A articulação política no Senado se intensificou nos últimos dias diante da expectativa de que a Casa retome, ainda em 2025, a análise do projeto que atualiza as regras do impeachment. A movimentação ganhou força depois da decisão do ministro Gilmar Mendes, do Supremo Tribunal Federal, que restringiu à Procuradoria-Geral da República a prerrogativa de apresentar pedidos de impedimento contra ministros da Corte.
A proposta em discussão foi apresentada em 2023 pelo então presidente do Congresso, Rodrigo Pacheco. O texto não avançou à época por falta de consenso, mas voltou à cena após a reação de senadores à liminar de Gilmar. O projeto tramita na Comissão de Constituição e Justiça, sob relatoria de Weverton Rocha, responsável por consolidar o parecer antes de levar o tema ao plenário.
Entre os pontos centrais, o texto fixa prazo de até 30 dias para que o presidente da Câmara se manifeste sobre denúncias contra o presidente da República por crime de responsabilidade. Hoje, esses pedidos podem permanecer indefinidamente sem decisão, o que tem sido alvo de críticas de parlamentares e juristas. A proposta também amplia o rol de autoridades sujeitas ao processo de impeachment, incluindo posições que hoje não estão previstas na legislação de 1950.
A atualização do dispositivo nasceu de debates conduzidos por uma comissão de juristas, da qual participou o atual ministro da Justiça e Segurança Pública, Ricardo Lewandowski. O objetivo foi modernizar a definição de crimes de responsabilidade e revisar o fluxo de julgamento, considerado defasado diante de crises políticas recentes.

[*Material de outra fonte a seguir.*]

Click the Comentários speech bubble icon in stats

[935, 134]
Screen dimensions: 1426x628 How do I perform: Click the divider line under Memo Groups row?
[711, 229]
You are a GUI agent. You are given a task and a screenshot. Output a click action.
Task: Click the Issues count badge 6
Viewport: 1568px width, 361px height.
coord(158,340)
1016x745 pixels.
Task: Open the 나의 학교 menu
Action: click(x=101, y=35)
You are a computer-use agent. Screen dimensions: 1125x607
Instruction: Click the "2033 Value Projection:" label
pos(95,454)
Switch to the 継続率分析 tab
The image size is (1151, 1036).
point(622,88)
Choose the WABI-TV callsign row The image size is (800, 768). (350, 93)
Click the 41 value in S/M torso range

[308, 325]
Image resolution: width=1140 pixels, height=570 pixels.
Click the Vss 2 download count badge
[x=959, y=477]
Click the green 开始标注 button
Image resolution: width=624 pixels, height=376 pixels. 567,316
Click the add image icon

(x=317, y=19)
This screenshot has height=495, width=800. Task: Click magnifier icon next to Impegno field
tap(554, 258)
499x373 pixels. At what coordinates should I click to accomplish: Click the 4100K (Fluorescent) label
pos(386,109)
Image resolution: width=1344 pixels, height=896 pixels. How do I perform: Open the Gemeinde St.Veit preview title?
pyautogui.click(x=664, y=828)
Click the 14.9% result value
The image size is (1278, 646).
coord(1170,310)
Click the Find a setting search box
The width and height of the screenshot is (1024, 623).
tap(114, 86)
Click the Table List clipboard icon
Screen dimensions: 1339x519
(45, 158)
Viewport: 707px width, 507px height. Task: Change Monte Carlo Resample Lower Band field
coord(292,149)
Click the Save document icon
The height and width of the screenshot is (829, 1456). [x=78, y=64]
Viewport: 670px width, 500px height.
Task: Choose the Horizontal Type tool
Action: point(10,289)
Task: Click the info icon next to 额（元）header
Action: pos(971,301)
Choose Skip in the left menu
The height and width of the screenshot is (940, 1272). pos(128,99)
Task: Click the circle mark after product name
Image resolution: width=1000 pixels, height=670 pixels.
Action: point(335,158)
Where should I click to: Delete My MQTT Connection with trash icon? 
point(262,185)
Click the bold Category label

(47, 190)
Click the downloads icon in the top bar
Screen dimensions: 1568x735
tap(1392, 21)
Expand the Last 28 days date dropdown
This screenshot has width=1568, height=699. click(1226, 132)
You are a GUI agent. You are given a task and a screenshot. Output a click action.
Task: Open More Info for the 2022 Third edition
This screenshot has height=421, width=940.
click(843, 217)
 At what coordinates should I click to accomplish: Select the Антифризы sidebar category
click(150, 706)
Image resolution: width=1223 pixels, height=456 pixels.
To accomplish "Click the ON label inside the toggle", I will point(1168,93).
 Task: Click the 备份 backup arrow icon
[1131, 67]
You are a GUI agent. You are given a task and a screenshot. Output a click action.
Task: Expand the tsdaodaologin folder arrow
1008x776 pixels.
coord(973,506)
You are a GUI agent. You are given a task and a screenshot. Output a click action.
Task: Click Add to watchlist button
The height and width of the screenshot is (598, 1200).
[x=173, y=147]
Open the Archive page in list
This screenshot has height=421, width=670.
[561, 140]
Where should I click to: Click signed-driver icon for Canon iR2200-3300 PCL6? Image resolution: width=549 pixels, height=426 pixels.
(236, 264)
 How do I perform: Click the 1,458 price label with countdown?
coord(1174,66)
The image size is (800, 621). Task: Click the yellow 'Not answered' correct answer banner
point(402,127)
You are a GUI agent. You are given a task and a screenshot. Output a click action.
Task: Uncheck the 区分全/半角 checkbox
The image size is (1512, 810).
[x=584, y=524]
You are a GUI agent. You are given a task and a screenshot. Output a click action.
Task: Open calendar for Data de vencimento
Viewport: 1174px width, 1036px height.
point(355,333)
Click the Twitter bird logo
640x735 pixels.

A decisão de Gilmar, que suspendeu pedidos individuais de impeachment contra autoridades como ministros do STF, será analisada pelo plenário virtual da Corte entre os dias 12 e 19 de dezembro. Enquanto isso, líderes do Senado avaliam acelerar o debate interno, diante do impacto da liminar no equilíbrio entre Poderes.
Parlamentares envolvidos na negociação afirmam que a votação pode ocorrer antes do recesso, caso haja acordo mínimo na CCJ. O tema, porém, ainda enfrenta divergências entre partidos e blocos, o que deve definir o ritmo da tramitação.